As Danica was eliminated in a pit-road accident and Tony Kanaan fell victim to his young teammate’s aggression, the tension lessened somewhat and folks went about their business almost as normal.
But you could tell that for the first time since 1996, there was a buzz in the air that had nothing to do with the 43-car field set to race that night.
The media attention was absolutely amazing. NBC did its national news broadcast from Indy and so did ABC — the network that broadcasts the race. Fox News had Scott Dixon’s victory on the banner of its Web site before the Kiwi had taken the first sip of ice-cold milk.
It is not yet clear if this is an anomaly because of the Danica-reunification hype or whether it is the first harbinger of a sea change. NASCAR has been top dog for more than a decade while open-wheel racing fought itself. It is too much to suggest that one race will fix a 10-year drain, but it isn’t too far to suggest that IndyCar went a long way toward stopping the leak.
NASCAR has its own problems, including a new car that the drivers don’t like much, a tendency toward racing that is more survival than competition and an absolute conviction that NASCAR is the big mack daddy and IndyCar is the red-headed step-child.
That sounds eerily similar to the way Indy-car racing was in the 1990s, before NASCAR exploded into the national consciousness with a poster-child driver (Jeff Gordon) and a consistent product that captured fans’ imagination.
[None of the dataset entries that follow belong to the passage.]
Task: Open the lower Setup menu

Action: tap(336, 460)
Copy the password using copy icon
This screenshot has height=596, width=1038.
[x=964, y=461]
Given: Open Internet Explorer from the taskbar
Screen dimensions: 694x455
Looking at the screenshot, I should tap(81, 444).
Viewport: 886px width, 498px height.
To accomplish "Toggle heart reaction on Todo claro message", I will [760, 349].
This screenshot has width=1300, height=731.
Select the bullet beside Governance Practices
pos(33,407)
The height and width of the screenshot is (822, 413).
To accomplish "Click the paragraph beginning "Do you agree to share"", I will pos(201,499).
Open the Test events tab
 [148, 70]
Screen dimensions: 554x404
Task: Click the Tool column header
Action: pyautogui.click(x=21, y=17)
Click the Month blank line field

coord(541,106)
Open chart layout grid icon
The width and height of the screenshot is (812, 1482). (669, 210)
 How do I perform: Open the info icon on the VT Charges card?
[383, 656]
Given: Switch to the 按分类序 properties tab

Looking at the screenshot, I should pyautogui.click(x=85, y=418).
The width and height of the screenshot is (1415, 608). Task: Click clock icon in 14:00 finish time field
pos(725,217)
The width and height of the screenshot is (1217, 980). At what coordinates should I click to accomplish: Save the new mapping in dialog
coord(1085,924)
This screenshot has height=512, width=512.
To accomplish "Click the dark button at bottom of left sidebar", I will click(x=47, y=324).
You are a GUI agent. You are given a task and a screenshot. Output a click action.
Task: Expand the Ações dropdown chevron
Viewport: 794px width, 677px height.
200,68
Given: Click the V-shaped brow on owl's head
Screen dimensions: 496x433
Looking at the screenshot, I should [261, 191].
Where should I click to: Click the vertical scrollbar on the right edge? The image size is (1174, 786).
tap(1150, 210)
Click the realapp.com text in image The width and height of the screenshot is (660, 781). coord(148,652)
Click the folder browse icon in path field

Memorial Day weekend 2008 could be the start of the same cycle, just the other way around.
Is there a lot of work yet to be done, on both sides? You bet there is, and it will be who works the hardest and hits the magic formula first that will determine who wins this particular battle.
The Coca-Cola 600 suffered through its own spate of caution flags, just like Indy did, rendering the relative quality of the racing a moot point. Fox ran a graphic about midway through Sunday night’s race showing the number of lead changes in the three big Memorial Day races — at Monaco, Indy and Lowe’s. Monaco had three, Indy 18 and, at the time, Lowe’s had 20.
Does that sound like a little bit of nervous self-promotion or what? Monaco had 76 laps, Indy had 200 and at the time, the Coca-Cola 600 was just coming up on 200 laps. Apples and apples, it wasn’t.